Input for this task Start Marker
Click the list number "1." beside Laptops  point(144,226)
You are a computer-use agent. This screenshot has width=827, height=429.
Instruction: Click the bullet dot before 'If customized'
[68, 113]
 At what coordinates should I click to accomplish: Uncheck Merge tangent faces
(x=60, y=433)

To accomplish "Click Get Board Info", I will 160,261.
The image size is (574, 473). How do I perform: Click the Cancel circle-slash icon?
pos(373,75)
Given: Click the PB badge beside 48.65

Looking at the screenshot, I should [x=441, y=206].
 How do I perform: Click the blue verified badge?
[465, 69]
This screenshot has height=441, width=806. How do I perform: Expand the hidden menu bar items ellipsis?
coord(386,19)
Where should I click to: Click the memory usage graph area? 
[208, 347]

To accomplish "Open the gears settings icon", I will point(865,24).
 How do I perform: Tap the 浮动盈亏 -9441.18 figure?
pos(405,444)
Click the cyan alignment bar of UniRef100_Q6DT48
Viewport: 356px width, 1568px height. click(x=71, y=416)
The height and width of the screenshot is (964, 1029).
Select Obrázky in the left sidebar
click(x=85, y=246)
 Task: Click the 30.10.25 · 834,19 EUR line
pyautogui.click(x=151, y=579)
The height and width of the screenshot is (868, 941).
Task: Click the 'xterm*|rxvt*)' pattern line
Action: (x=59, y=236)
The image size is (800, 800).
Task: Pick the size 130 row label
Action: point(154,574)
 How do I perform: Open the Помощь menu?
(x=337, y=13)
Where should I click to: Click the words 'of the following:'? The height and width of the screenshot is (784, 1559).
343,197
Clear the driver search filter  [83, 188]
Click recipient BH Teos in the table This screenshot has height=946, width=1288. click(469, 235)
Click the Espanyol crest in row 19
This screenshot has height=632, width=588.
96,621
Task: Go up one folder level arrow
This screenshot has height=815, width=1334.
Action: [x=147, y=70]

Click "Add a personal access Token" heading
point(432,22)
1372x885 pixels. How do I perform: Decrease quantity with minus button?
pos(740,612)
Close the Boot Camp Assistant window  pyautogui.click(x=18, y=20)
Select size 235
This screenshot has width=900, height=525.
Input for this task End Marker
| Work to be completed |
Transcribe every line above, character for character.

| Output |
Click the list number "1." beside Laptops  point(144,226)
You are a computer-use agent. This screenshot has width=827, height=429.
Instruction: Click the bullet dot before 'If customized'
[68, 113]
 At what coordinates should I click to accomplish: Uncheck Merge tangent faces
(x=60, y=433)

To accomplish "Click Get Board Info", I will 160,261.
The image size is (574, 473). How do I perform: Click the Cancel circle-slash icon?
pos(373,75)
Given: Click the PB badge beside 48.65

Looking at the screenshot, I should [x=441, y=206].
 How do I perform: Click the blue verified badge?
[465, 69]
This screenshot has height=441, width=806. How do I perform: Expand the hidden menu bar items ellipsis?
coord(386,19)
Where should I click to: Click the memory usage graph area? 
[208, 347]

To accomplish "Open the gears settings icon", I will point(865,24).
 How do I perform: Tap the 浮动盈亏 -9441.18 figure?
pos(405,444)
Click the cyan alignment bar of UniRef100_Q6DT48
Viewport: 356px width, 1568px height. click(x=71, y=416)
The height and width of the screenshot is (964, 1029).
Select Obrázky in the left sidebar
click(x=85, y=246)
 Task: Click the 30.10.25 · 834,19 EUR line
pyautogui.click(x=151, y=579)
The height and width of the screenshot is (868, 941).
Task: Click the 'xterm*|rxvt*)' pattern line
Action: (x=59, y=236)
The image size is (800, 800).
Task: Pick the size 130 row label
Action: point(154,574)
 How do I perform: Open the Помощь menu?
(x=337, y=13)
Where should I click to: Click the words 'of the following:'? The height and width of the screenshot is (784, 1559).
343,197
Clear the driver search filter  [83, 188]
Click recipient BH Teos in the table This screenshot has height=946, width=1288. click(469, 235)
Click the Espanyol crest in row 19
This screenshot has height=632, width=588.
96,621
Task: Go up one folder level arrow
This screenshot has height=815, width=1334.
Action: [x=147, y=70]

Click "Add a personal access Token" heading
point(432,22)
1372x885 pixels. How do I perform: Decrease quantity with minus button?
pos(740,612)
Close the Boot Camp Assistant window  pyautogui.click(x=18, y=20)
Select size 235
This screenshot has width=900, height=525.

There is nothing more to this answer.